## DESCRIPTION OF THE TASK
Copy out the part of the listing that opens with the line containing "Task: Enable the Preserve log checkbox" and closes with the line containing "click(x=75, y=335)", keeping both of those lines and every line between them. Offset each answer coordinate by adding 10 to it.

## DATA SHOWN
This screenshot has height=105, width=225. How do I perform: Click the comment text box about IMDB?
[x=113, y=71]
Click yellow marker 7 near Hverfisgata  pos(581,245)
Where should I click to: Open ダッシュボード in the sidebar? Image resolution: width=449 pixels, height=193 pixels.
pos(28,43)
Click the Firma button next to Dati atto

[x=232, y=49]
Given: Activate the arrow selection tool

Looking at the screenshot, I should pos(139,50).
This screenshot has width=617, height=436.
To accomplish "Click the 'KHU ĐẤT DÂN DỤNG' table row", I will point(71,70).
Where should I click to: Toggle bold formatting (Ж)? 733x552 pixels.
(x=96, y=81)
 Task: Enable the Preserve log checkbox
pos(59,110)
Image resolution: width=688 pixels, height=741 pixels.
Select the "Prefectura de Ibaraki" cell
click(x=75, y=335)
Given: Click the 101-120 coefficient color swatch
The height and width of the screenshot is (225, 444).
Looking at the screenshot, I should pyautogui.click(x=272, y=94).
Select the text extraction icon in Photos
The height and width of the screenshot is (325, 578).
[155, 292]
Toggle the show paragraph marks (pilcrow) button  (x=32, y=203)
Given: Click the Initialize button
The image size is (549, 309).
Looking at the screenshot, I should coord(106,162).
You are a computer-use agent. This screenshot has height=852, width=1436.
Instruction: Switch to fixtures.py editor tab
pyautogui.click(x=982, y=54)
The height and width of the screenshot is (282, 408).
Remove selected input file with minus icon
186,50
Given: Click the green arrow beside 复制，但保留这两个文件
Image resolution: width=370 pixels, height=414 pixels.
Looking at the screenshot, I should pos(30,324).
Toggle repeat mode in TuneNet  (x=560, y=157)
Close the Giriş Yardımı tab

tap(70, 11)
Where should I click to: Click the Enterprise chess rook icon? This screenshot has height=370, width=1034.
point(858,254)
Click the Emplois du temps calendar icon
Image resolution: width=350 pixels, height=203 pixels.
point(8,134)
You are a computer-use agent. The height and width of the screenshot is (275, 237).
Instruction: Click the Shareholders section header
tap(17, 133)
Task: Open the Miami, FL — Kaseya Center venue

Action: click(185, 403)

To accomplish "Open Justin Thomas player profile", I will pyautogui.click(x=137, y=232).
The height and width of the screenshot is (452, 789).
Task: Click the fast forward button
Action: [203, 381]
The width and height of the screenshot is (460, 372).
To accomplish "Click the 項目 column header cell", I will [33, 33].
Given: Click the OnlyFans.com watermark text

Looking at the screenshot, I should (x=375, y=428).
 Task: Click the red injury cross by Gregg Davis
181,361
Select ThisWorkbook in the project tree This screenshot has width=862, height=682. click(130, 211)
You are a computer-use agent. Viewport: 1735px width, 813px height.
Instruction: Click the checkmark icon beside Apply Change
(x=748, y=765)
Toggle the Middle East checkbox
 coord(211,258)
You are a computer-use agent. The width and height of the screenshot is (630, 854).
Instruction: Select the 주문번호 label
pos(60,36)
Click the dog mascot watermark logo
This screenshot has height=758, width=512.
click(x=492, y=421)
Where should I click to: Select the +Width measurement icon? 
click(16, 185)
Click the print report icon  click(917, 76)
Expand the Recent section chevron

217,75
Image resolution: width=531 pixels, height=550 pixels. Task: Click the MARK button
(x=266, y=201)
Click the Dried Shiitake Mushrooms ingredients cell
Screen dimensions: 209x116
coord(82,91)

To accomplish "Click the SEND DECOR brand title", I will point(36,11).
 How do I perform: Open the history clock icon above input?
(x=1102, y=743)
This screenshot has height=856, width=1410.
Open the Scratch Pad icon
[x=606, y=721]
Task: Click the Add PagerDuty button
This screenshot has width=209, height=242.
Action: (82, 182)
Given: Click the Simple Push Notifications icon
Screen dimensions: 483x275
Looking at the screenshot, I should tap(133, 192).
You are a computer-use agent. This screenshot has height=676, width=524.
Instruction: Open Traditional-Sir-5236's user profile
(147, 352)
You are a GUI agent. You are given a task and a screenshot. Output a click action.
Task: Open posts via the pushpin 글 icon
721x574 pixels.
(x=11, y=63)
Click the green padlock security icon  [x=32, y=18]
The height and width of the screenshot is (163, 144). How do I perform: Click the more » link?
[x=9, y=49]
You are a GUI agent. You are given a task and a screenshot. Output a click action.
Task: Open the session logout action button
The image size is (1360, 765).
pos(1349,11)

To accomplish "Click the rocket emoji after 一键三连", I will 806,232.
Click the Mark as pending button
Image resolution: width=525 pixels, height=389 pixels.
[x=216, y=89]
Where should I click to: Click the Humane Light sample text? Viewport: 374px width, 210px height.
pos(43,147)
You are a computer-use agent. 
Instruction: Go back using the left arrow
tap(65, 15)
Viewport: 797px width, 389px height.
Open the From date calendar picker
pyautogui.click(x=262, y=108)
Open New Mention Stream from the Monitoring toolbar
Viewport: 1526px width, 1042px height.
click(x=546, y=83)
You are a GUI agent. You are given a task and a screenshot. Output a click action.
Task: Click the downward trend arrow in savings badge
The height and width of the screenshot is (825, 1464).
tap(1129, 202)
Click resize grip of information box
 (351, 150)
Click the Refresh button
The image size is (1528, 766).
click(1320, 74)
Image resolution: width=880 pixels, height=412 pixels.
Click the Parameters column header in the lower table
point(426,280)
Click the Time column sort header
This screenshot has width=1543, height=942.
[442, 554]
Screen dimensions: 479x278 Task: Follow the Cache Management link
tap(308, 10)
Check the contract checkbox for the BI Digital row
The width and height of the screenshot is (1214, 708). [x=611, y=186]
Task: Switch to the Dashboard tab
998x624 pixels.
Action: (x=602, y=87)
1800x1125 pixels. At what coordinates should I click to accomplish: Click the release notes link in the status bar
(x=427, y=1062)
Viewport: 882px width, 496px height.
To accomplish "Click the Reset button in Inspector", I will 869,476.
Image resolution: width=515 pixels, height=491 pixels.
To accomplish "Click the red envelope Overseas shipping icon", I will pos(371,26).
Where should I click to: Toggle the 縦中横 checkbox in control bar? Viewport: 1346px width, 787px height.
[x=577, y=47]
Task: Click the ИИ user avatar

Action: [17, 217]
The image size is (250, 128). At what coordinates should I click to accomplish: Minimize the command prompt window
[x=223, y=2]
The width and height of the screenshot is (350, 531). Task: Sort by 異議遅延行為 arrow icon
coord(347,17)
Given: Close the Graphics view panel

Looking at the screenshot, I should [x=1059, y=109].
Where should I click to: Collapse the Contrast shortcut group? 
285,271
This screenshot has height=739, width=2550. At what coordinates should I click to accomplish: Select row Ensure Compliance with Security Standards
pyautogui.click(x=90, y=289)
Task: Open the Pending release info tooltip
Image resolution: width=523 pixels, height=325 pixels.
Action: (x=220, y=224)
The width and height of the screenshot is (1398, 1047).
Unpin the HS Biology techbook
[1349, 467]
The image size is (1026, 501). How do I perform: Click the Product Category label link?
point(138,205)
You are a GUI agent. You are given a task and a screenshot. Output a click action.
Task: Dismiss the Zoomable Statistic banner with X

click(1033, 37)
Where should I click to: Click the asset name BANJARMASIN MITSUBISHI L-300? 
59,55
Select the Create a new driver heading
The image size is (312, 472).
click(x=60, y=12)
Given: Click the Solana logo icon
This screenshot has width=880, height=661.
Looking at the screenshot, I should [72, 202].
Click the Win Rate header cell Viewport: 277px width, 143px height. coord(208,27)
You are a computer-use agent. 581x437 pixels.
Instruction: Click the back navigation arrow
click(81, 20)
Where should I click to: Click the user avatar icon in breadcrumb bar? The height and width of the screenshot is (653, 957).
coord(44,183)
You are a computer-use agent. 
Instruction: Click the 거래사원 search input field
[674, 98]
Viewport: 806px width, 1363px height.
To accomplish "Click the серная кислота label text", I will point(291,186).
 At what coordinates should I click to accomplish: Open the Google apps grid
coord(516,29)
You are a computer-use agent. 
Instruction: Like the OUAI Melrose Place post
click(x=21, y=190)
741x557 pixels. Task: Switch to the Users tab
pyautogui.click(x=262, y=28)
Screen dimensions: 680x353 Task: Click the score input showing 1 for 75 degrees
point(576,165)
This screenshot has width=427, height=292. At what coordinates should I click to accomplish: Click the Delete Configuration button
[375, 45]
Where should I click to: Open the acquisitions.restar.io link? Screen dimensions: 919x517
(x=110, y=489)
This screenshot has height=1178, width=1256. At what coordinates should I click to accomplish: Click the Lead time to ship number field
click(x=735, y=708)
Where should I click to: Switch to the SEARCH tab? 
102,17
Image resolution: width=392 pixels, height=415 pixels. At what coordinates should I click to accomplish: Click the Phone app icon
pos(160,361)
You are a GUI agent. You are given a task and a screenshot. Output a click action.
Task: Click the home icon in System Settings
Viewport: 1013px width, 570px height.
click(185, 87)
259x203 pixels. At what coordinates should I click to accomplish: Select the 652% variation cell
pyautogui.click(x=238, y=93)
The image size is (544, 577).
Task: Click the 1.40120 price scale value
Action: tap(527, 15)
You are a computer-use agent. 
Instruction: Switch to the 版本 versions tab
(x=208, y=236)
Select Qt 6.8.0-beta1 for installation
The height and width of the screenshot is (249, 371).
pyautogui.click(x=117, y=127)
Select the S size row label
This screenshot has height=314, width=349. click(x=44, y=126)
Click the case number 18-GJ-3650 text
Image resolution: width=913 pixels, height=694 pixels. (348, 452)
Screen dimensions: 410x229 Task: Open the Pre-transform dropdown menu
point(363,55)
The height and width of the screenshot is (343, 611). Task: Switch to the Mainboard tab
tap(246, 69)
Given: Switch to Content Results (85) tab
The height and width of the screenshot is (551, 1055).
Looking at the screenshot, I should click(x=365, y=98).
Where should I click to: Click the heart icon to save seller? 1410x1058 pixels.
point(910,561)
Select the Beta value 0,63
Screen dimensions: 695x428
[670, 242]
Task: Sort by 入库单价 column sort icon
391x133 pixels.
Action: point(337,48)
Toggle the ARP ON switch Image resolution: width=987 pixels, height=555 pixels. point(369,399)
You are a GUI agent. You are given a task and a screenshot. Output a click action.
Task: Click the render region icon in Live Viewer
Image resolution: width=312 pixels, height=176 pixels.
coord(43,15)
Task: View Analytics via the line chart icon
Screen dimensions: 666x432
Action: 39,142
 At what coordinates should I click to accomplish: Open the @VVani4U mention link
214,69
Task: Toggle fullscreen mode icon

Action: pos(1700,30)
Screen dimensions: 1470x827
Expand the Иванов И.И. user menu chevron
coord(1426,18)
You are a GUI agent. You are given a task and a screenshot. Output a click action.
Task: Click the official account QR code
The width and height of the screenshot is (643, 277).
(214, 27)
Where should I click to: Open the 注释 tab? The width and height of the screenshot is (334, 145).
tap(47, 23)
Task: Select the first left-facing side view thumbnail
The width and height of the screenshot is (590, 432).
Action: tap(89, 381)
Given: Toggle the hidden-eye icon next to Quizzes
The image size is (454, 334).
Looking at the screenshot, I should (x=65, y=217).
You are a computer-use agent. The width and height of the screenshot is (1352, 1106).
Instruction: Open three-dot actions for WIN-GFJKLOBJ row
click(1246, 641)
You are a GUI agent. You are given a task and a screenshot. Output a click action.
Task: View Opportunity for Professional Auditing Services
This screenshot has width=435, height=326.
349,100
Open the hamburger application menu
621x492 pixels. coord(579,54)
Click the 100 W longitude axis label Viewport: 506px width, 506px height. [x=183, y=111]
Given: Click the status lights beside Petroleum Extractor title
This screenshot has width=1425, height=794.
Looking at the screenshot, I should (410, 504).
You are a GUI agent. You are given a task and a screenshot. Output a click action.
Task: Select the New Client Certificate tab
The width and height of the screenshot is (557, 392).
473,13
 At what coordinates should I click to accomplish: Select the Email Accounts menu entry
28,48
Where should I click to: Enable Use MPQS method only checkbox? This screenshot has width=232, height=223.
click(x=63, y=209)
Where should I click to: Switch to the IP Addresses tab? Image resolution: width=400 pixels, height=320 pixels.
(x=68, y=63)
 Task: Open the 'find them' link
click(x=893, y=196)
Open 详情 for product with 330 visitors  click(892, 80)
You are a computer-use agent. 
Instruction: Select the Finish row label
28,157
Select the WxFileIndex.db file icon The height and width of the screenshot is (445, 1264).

## RESPONSE
 Task: Enable the Preserve log checkbox
pos(69,120)
Image resolution: width=688 pixels, height=741 pixels.
Select the "Prefectura de Ibaraki" cell
click(x=85, y=345)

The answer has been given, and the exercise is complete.